O Lord, Give Us Children of Promise, Not Children of the Flesh!
It is not the children of the flesh that are the children of God, but the children of promise are reckoned as seed.
This is Paul’s comment on the story of the birth of Ishmael and Isaac (Genesis 16; 17:15-21; 18:9-15; 21:1-7). The whole story fills me with longing not to build a “successful” church with multiplied Ishmaels.
Here’s what I mean. God promised Abraham “your own son will be your heir” (15:4). As the stars “so shall your descendents be” (15:6). But Sarah, his wife, was barren (11:30). She “bore him no children” (16:1).
Picture Abraham as a pastor. The Lord says, “I will bless you and prosper your ministry.” But after a time there is little fruit. The church is barren and bears no children.
What does Abraham do? He begins to despair of supernatural intervention. He is getting old. His wife remains barren. So he decides to bring about God’s promised son without supernatural intervention. He has sex with Hagar his wife’s handmaid (16:4). However the result is not a “child of promise,” but a “child of the flesh,” Ishmael.
God stuns Abraham by saying, “I will give you a son by Sarah” (17:6). So Abraham cries out to God, “O that Ishmael might live in your sight” (17:18). He wants the work of his own flesh to be the fulfillment of God’s promise. But God says, “No, but Sarah your wife shall bear you a son” (17:19).

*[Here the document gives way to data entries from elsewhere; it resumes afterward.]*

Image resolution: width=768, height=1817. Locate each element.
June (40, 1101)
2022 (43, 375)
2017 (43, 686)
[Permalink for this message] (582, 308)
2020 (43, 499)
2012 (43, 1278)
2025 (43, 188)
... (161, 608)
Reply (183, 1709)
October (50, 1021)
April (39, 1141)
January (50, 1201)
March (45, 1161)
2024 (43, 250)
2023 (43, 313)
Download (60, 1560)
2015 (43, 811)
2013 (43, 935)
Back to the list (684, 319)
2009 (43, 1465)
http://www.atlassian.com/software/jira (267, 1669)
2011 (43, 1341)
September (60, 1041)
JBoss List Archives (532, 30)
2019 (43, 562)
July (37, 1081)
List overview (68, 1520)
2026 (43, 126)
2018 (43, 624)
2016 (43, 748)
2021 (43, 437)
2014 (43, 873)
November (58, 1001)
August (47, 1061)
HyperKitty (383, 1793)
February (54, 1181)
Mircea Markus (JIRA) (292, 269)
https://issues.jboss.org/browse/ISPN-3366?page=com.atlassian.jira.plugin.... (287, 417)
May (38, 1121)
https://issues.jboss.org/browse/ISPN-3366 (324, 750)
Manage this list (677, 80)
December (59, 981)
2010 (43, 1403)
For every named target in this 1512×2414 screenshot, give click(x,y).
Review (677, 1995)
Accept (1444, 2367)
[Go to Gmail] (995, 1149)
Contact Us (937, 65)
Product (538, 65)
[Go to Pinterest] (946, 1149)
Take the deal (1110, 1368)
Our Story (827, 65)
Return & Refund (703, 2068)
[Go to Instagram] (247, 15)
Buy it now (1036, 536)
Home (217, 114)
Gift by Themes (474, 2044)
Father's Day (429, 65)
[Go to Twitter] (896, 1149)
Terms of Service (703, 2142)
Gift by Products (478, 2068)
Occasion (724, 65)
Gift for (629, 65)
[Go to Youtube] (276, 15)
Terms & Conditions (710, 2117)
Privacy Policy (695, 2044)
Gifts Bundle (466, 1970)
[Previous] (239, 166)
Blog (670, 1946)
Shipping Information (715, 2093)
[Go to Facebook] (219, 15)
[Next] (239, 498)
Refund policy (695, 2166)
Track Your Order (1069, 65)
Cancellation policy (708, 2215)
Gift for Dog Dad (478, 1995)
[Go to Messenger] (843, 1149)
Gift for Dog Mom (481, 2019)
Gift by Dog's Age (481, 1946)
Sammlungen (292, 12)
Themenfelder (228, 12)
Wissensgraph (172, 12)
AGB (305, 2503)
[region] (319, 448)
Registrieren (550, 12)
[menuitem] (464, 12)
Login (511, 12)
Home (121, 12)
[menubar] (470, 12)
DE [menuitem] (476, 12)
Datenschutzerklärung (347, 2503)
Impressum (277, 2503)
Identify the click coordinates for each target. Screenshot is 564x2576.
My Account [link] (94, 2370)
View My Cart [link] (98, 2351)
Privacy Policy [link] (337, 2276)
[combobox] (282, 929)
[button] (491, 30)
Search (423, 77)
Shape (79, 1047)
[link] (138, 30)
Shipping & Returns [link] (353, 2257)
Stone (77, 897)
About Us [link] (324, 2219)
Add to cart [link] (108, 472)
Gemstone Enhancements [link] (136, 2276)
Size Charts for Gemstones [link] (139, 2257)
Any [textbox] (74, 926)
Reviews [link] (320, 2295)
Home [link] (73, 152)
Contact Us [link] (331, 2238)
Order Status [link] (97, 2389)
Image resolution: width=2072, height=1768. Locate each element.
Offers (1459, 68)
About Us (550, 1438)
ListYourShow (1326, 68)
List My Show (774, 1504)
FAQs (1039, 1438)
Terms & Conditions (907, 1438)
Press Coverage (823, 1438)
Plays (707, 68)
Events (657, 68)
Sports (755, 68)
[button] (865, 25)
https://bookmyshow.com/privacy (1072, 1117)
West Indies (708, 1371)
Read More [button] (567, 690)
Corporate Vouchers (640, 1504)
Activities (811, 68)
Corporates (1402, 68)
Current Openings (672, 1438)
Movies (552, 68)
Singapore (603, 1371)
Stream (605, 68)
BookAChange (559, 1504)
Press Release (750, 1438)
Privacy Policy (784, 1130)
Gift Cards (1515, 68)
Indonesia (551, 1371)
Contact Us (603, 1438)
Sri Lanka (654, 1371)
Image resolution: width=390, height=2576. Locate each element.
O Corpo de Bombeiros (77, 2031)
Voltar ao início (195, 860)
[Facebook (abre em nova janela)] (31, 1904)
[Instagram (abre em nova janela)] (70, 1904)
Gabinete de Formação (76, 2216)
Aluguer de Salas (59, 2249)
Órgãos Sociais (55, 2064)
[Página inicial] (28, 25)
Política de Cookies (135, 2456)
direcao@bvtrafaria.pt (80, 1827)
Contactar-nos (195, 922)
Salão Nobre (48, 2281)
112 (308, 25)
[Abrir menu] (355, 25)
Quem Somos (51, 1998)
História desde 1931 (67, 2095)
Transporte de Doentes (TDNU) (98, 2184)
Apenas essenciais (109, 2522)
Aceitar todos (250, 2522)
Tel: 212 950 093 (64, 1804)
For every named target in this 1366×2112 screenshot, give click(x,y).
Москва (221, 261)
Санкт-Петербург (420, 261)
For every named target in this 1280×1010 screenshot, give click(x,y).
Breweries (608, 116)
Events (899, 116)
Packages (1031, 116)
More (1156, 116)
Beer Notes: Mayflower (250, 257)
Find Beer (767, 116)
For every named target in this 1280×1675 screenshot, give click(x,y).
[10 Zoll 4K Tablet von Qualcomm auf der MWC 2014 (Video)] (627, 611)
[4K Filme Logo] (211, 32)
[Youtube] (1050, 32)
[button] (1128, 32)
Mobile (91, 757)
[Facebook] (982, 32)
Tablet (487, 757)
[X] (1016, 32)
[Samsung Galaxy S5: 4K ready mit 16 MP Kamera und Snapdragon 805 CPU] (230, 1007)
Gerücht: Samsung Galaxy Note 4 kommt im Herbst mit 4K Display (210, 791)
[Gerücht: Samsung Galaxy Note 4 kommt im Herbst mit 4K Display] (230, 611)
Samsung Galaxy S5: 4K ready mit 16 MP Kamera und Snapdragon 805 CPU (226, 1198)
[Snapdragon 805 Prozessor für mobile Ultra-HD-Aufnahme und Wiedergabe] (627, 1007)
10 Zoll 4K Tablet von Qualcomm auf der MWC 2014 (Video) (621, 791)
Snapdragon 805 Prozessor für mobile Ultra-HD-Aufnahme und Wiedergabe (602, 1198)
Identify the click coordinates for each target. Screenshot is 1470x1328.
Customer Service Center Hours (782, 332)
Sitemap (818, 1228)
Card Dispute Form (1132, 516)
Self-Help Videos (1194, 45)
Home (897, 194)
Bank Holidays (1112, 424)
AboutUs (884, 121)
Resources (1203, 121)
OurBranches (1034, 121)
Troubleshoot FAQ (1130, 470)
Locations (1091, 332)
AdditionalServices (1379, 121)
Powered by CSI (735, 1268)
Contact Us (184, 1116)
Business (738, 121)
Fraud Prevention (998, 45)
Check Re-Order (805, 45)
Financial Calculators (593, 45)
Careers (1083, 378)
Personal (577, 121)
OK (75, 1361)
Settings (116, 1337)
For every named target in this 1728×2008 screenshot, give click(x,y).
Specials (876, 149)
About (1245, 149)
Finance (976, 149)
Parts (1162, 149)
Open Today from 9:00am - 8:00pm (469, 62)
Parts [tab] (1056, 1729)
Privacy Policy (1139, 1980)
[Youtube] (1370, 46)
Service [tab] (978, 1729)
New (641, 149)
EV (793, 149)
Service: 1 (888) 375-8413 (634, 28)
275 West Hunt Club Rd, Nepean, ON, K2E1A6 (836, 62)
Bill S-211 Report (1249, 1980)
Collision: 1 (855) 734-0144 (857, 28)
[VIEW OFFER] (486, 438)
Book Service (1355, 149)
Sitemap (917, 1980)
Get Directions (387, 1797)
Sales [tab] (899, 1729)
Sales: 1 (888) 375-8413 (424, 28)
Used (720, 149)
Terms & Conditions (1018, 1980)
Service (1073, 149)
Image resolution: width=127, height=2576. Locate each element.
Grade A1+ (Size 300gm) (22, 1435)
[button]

But Sarah is now 90 years old. She has been barren all her life, and now she no longer menstruates (18:11). Abraham is 100. God has put off the promise so long it is now humanly impossible. The only hope for a child of promise is supernatural intervention.
That is what it means to be a “child of promise”—to be born “not by the will of the flesh, nor by the will of man, but of God” (John 1:13). The only children that count for children of God in this world are supernaturally begotten children of promise. That’s the point of this Old Testament text. In Galatians 4:28 Paul says, “You [Christians], like Isaac, are children of promise.” You are “born according to the Spirit, not according to the flesh” (4:29).
Think of Abraham as a pastor again. His church is not growing the way he believes God promised. He is weary of waiting for supernatural intervention. What does he do? He turns to the “Hagar” of mere human devices and decides he can “attract people” without the supernatural work of the Holy Spirit.
And he can. However, it will not be a church of Isaacs, but Ishmaelites—children of the flesh, not children of God. God save us from this kind of success. How will he? By moving us to build our ministry around prayer (and fasting).